It’s a highly emotive debate raising questions of individual choice, dignity, the value we place on human life and the protection of vulnerable members of society. Hundreds of constituents have contacted me about it and others attended the public meeting I held on 2nd September. Roughly equal numbers want me to vote for the Bill as oppose it. If you’re one of the people who contacted me, thank you for letting me know what you think and helping to inform my view.
Having thought long and hard about both sides of the argument I believe people of sound mind who are terminally ill should have the right to choose the manner and timing of their death if they wish to do so. Clearly many people, particularly those of faith, will not want to avail themselves of this right, but they should not seek to deny others the choice.
However, I remain very wary that any change in the law could lead to:
- people feeling pressurised into ending their lives when they don’t really want to do so - either directly by family members or indirectly because they don’t want to be a burden; and
- people who are not of sound mind being allowed to end their lives.
Today’s debate is what is known as a Second Reading. If the House of Commons votes against the Bill, the law will remain as it is; if it votes for it, the Bill will be subject to further detailed scrutiny. I have therefore decided to vote for the Bill today but to reserve the right to oppose it at a later date if I am not satisfied with the final version of the safeguards proposed.
I recognise that this approach may end up pleasing neither the strong supporters or opponents of the Bill, but I hope that you will at least feel that I have listened to the diverse views of my constituents and thought long and hard about the issue.
UPDATE: The House of Commons has just voted 118 in favour and 330 against meaning the Bill will not proceed to the committee stage.

### MATERIAL PROVIDED
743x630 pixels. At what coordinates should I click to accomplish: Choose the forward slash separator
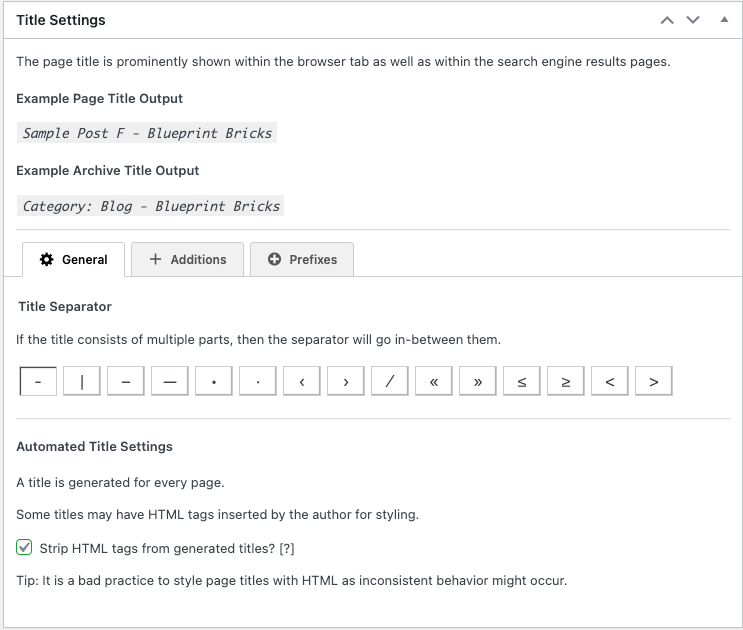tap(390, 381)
* * *
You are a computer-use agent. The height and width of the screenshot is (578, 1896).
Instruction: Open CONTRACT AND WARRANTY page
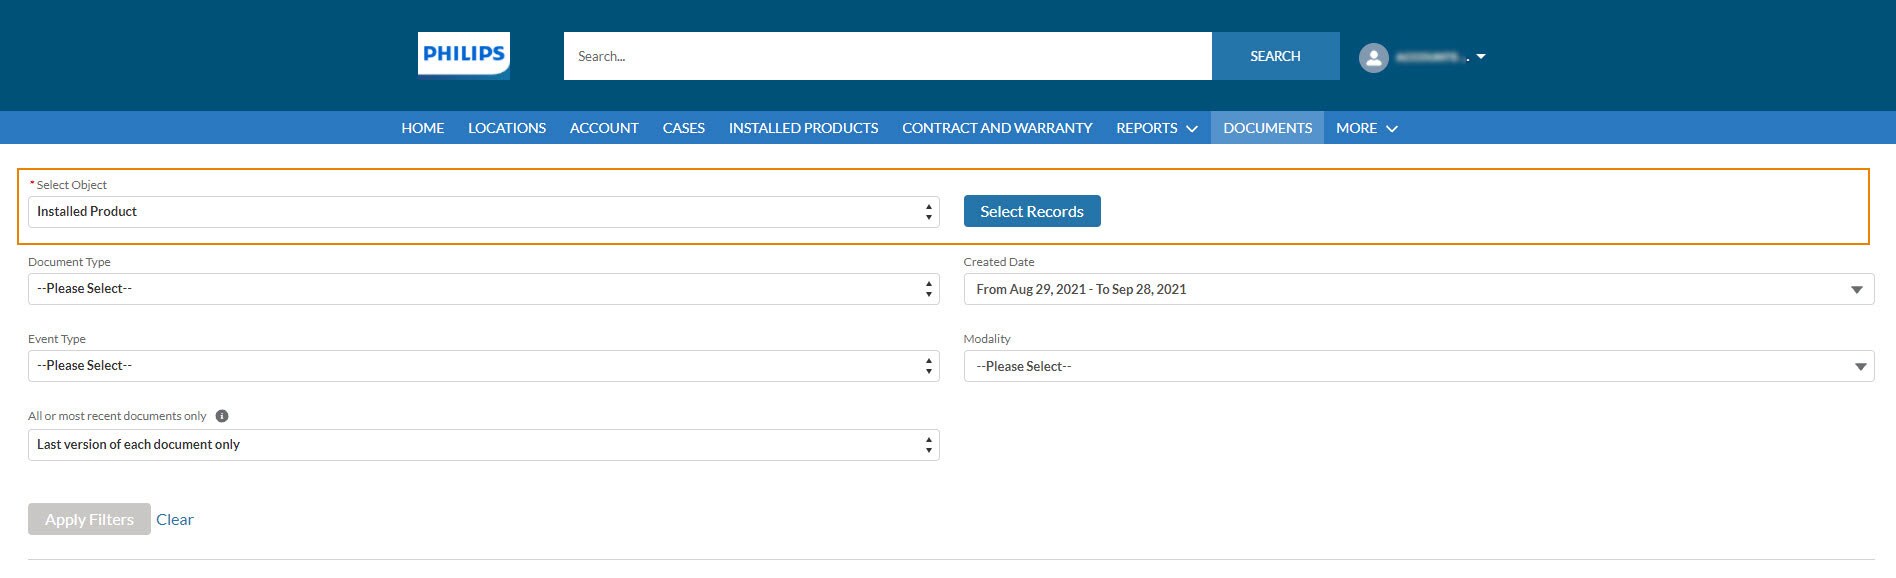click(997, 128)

### SHORT PROBLEM
Please copy the statement on the Bill word for word, starting at "Today’s debate is" and ending at "the safeguards proposed.".

### OUTPUT
Today’s debate is what is known as a Second Reading. If the House of Commons votes against the Bill, the law will remain as it is; if it votes for it, the Bill will be subject to further detailed scrutiny. I have therefore decided to vote for the Bill today but to reserve the right to oppose it at a later date if I am not satisfied with the final version of the safeguards proposed.